All documents were eventually returned to the Science Museum in 1955 but their significance was only recognised when Mr Liffen stumbled across them a few weeks ago.
In any case, what Bell did that mattered wasn't that he invented the telephone, but that he invented the telephone company.
There were other inventors, but it was Bell who created something that worked, and put it in everyone's home.
But we all know it was Gore.
It does not matter that a German professor actually made a working instrument before AGB. Bell marketed his telephone. It is because Bell was a salesman and entrepreneur that the telephone became indispensible. The German professor had no impact on the world. Mr. Bell did.

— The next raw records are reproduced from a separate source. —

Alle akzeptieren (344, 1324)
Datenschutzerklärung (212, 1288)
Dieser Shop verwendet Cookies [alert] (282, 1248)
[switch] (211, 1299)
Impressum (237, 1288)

I differ. I remember my teachers discussing this in a couple classes many years ago, that it was well known that Bell ripped off inventions from not only others but also his own staff and presented them to the public as his own. Bell may have put the telephone in everyone's home, but he didn't create it. He was prolific in filing for patents, that he had stolen or acquired from others on the cheap. (We have a modern day counterpart, in the name of Bill Gates.)
*German for "zipper."
Don't they teach anything good about American heros, inventors and pioneers anymore? Seems schools today get off on teaching that all the early American icons were either charletons, fakes, 2nd banana, evil, or inflated folk legends.
And so it goes...
A handfull of NASCAR drivers ran rings around Richard Petty, but they just don't look as good in that hat and the wrap around sunglasses.
"Am I logged on?"
That of course, as history has revealed, was none other than Al Gore, Father of the Internet. And now you know the rest of the story.
I've heard of the other pre-Columbian explorers, but this is news to me. Can you provide or link to more info on it?